A contrecourant d'une décennie où les pays d'Europe du Nord et l'Allemagne s'efforçaient de créer des cadres plus flexibles pour les employeurs et les salariés, le gouvernement socialiste a instauré la semaine des 35 heures en 2000. Aucun pays n'a suivi l'exemple français mais cette loi, qui décourage en réalité le recrutement, est considérée comme un grand progrès ».
John Vinocur : « Et Nicolas Sarkozy n'a jamais tenté de toucher à ce symbole. Enfin, pour ce qui est de la place de la France dans le monde et du rôle de l'Europe comme caisse de résonance de Paris - un argument récurrent en période de campagne -, la crise de la dette rend pour le moins improbable toute perspective d'un monde multipolaire avec l'Europe parmi ses principaux piliers. Les dirigeants français n'en démordent pourtant pas et ne s'intéressent à aucune alternative raisonnable, comme une aire commerciale transatlantique capable de faire contrepoids à la Chine.

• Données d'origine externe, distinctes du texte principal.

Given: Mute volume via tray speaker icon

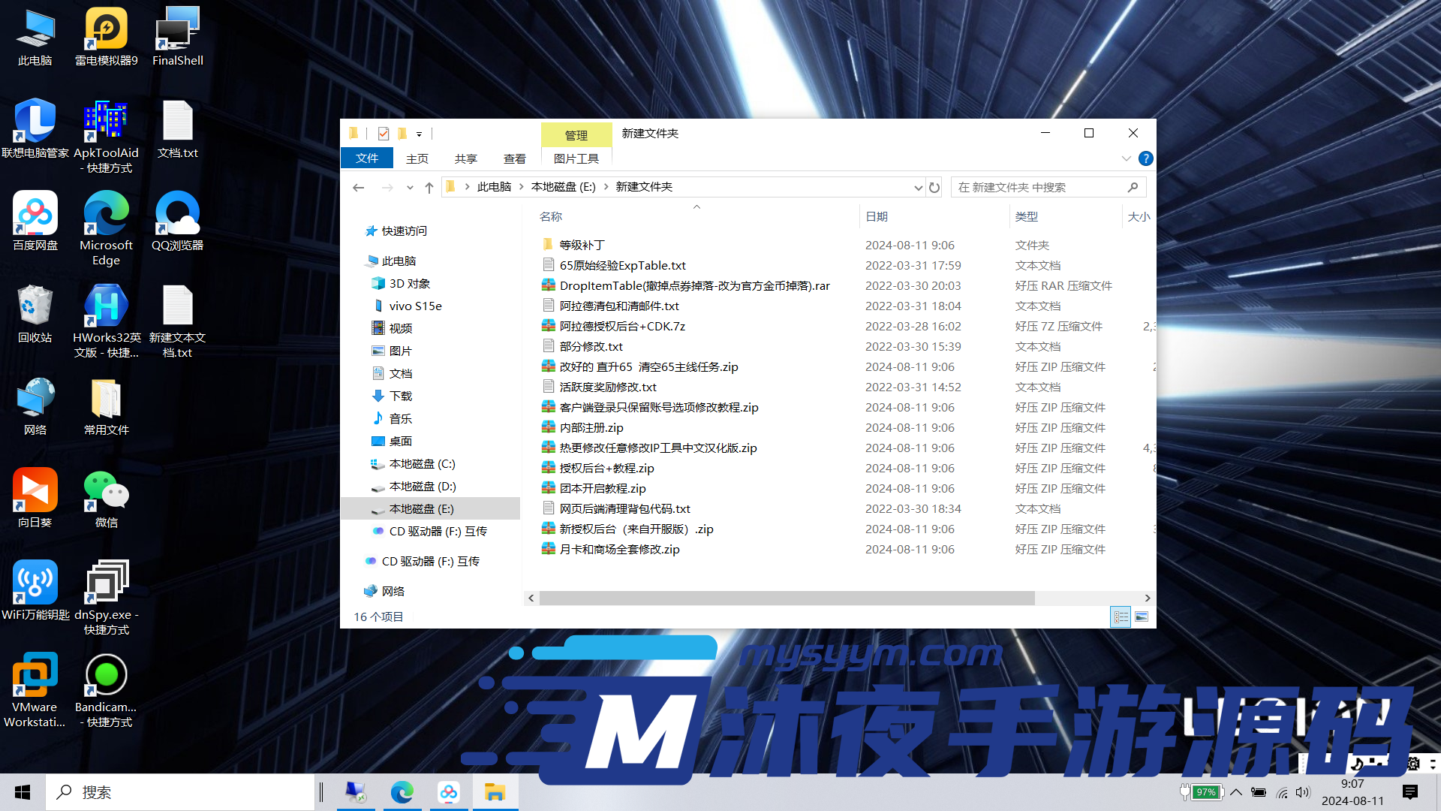Looking at the screenshot, I should 1302,791.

En évitant tout engagement clair, François Hollande croit pouvoir parer les risques spécifiques menaçant de réduire son avance dans les sondages. Pendant ce temps, le président sortant s'efforce d'apparaître aux yeux des Français comme un protecteur combatif et charismatique, plutôt que comme un dirigeant prescrivant des réformes nécessaires. La France, pays d'ordinaire si créatif et si audacieux, ne propose aujourd'hui rien de neuf ou de prometteur et s'apprête à choisir son nouveau président à reculons », conclut John Vinocur.